Onde está a beleza das coisas horríveis? Onde está o horror das coisas belas? Se um gajo tem olhos agarrados à merda da cabeça, olhos que são excrescências do cérebro, uma espécie de castigo que Deus nos deu por querermos pensar o mundo por nós próprios, o que pode um gajo fazer senão olhar e ver? E o que vejo nem sempre é bonito. Quase nunca é bonito. As mais das vezes vejo coisas feias. Mas já não sei se é defeito. Como há quem sofra de miopia posso eu sofrer de um defeito qualquer que me tolhe a visão e distorce a retina e me queima os miolos como um ferro em brasa.

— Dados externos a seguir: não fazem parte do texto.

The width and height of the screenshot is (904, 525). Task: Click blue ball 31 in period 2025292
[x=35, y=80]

Quando estas dúvidas me assaltam e me retorcem este sono que gosto de dormir quando estou acordado, liberto-me de temores olhando as gravuras de Goya, o Imortal. Então compreendo a sorte que tenho por viver num horror tão brando como aquele em que vivo. Compreendo que, apesar de tudo, este é o melhor dos mundos que este mundo já teve nos confins do seu imenso ventre. E sorrio. Sorrio perante as visões horripilantes que nos foram legadas pelo Mestre para que possamos perceber os limites do Inferno e sentir a doçura de vivermos nesta favela do Paraíso.

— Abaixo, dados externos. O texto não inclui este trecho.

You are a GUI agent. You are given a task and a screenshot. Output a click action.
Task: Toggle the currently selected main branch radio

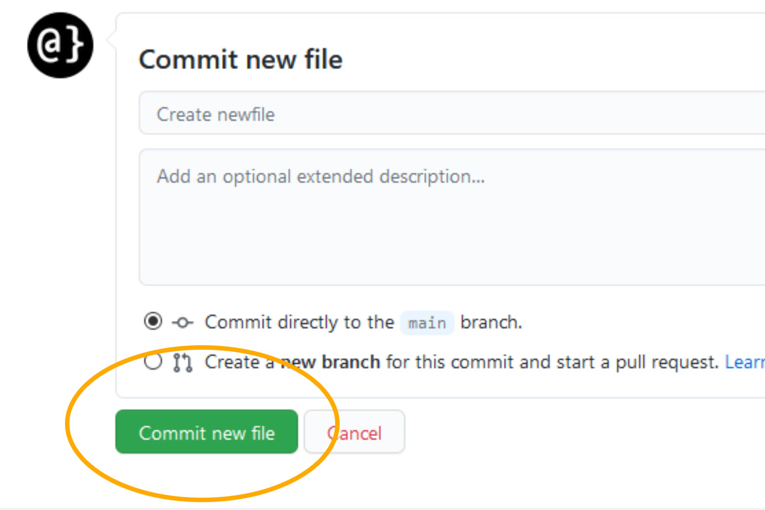click(153, 322)
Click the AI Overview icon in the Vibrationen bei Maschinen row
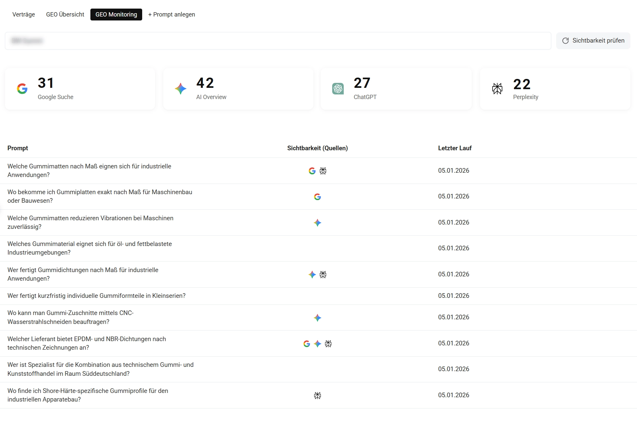Viewport: 637px width, 422px height. pyautogui.click(x=317, y=223)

E dou graças a Deus por não existir.
7 comentários:
muito bom
Porquê é qu escreves tãooooooooooooooo bemmmmmmmmmmmmmm? :)

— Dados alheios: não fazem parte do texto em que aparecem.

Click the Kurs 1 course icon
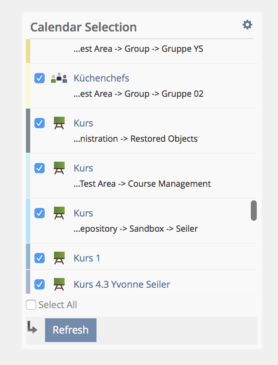Screen dimensions: 278x365 click(x=59, y=258)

Eu acho que você arrancou o que eu sinto - e não sinto - de mim e fez disso verdades em formas de palavras.
Me somo aos tres comentários anteriores. O mundo pode não ser tão medonho quanto ao que Goya pintou, mas que escreves bem, não há dúvidas!
Cam:ila, MoiMêMê, Alice, Eduardo, o mundo não é medonho e Goya foi um génio. A minha escrita, por vezes, parece que sai de um fôlego. Não é sempre, é só às vezes. Talvez porque ao prazer de escrever se soma uma grande urgência em comunicar.
Mas olha que a reportagem fotográfica que os marmanjos dos guardas da prisão de Abu Ghraib, também não fica atrás dos horrores pintados por Goya
Ah, mas existe a Fé dos Homens e sim, dEUS também existe, é uma banda belga. Abraço.